[Word and element pointing entries]

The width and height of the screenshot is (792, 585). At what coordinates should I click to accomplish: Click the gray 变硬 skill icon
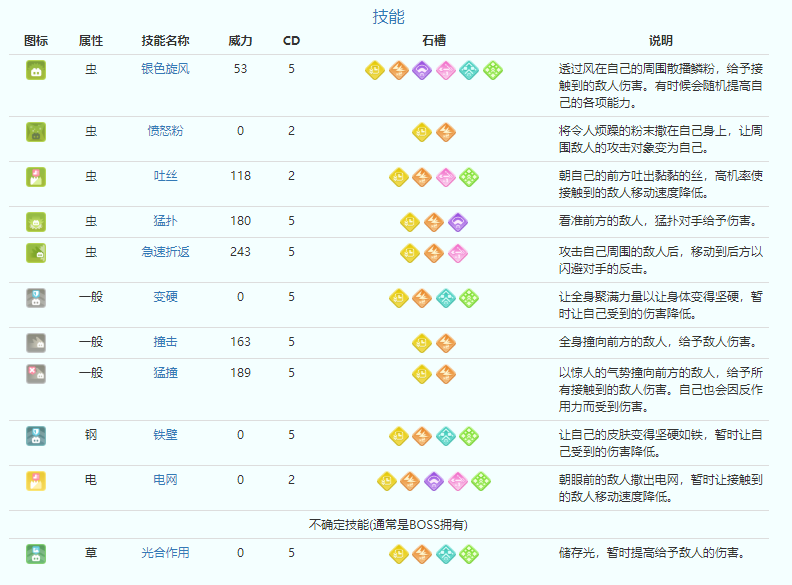(36, 297)
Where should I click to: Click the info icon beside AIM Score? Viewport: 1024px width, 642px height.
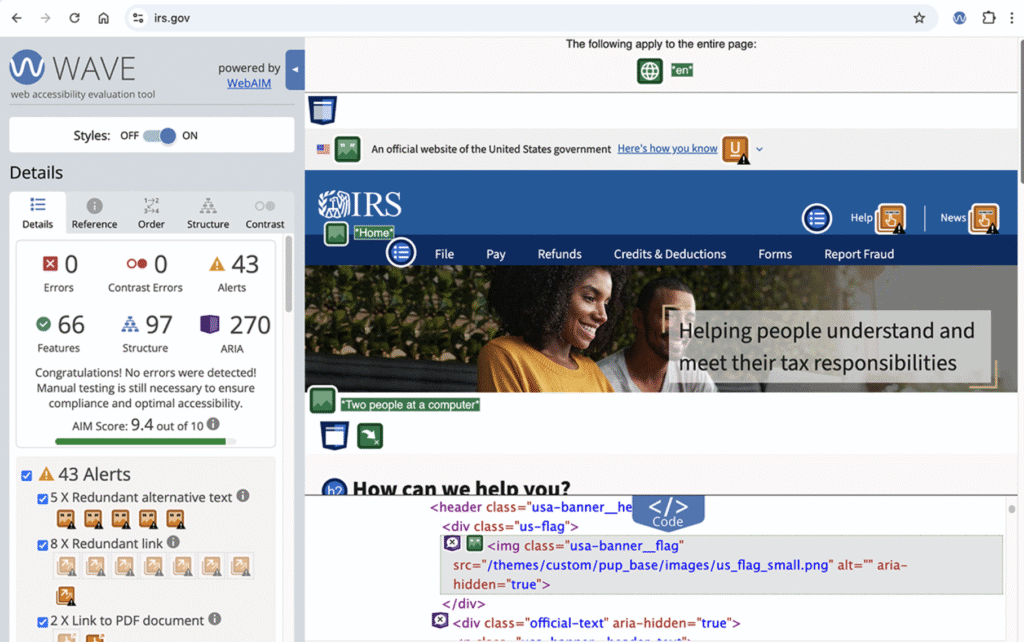tap(213, 424)
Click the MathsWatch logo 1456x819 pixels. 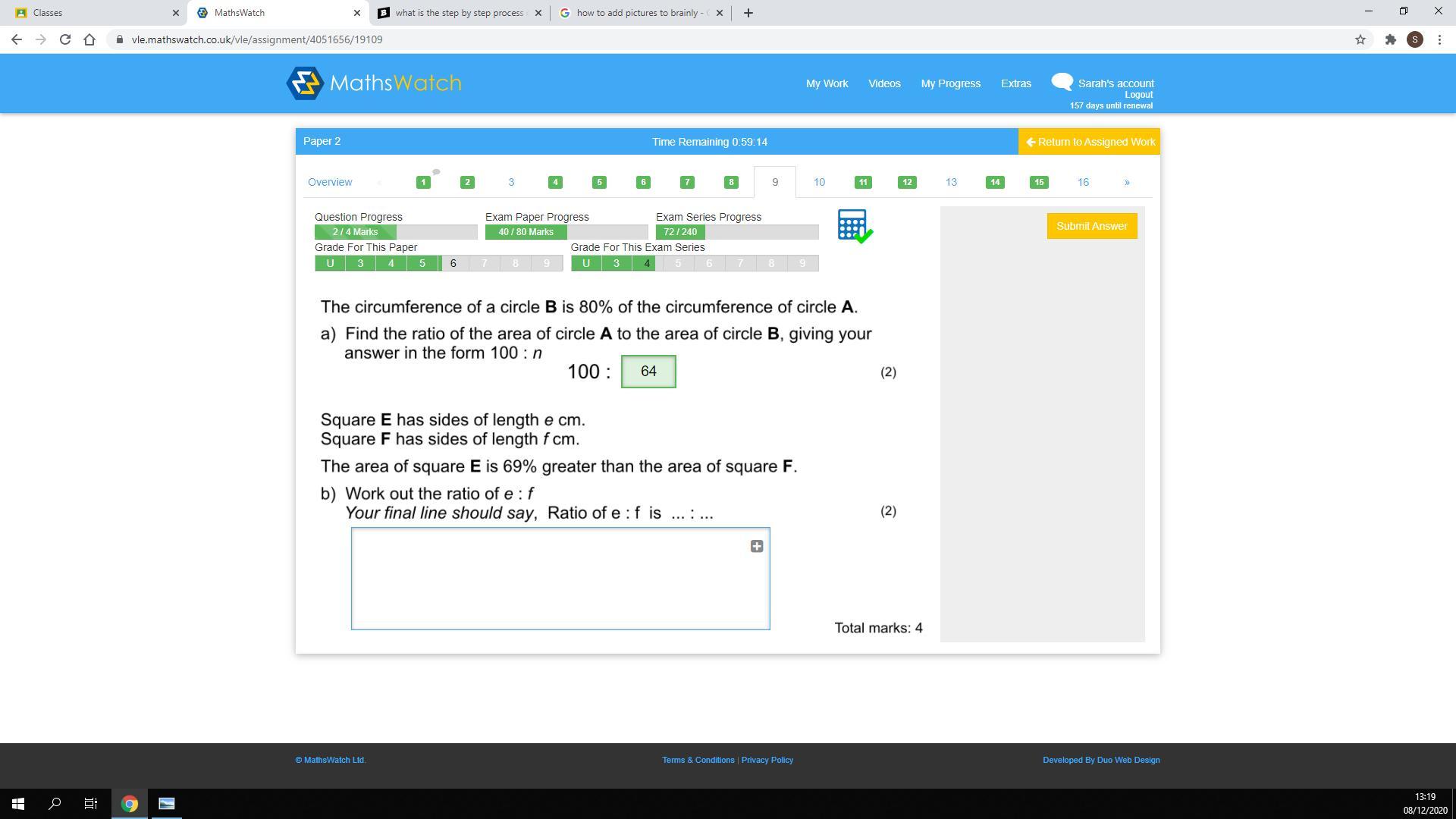tap(374, 83)
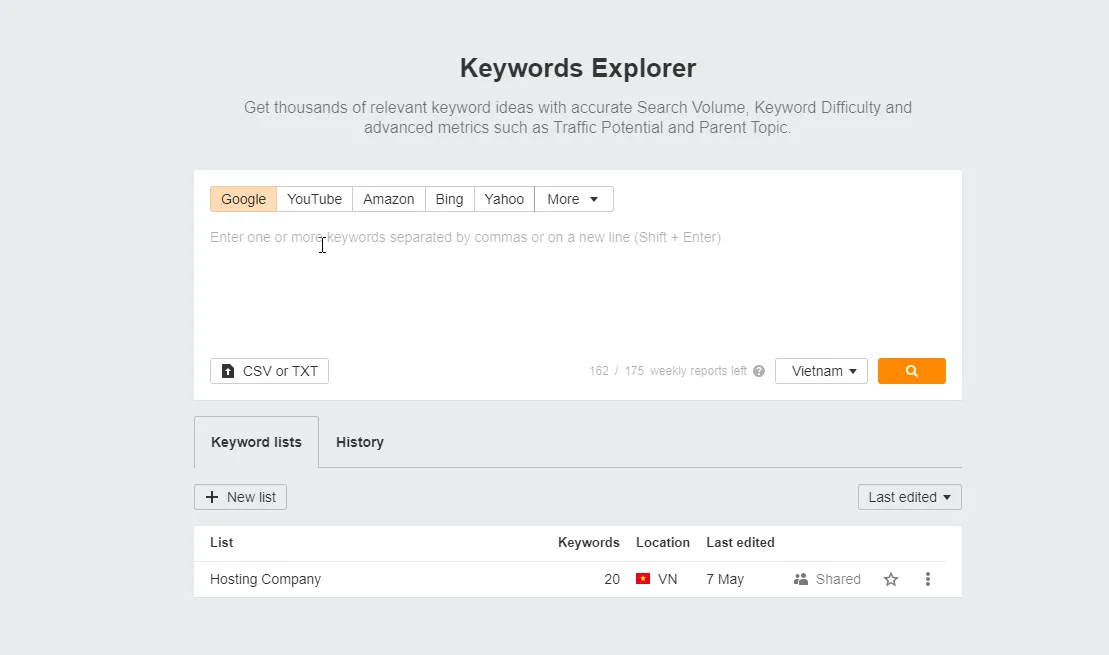Switch to the Keyword lists tab

[256, 442]
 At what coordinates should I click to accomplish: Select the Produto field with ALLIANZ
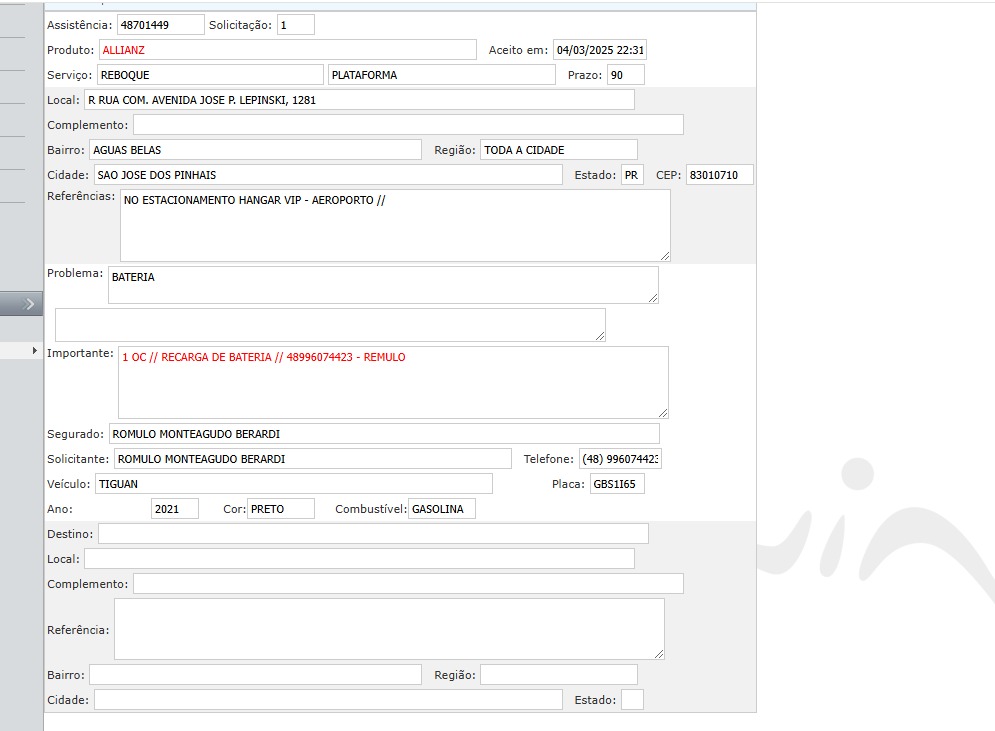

- _Required work_
Please pull out each line of the records above that contains the word "coordinates".

- _Reply_
The width and height of the screenshot is (792, 585). At what coordinates should I click to accomplish: Click the gray 变硬 skill icon
 At what coordinates should I click to accomplish: Select the Produto field with ALLIANZ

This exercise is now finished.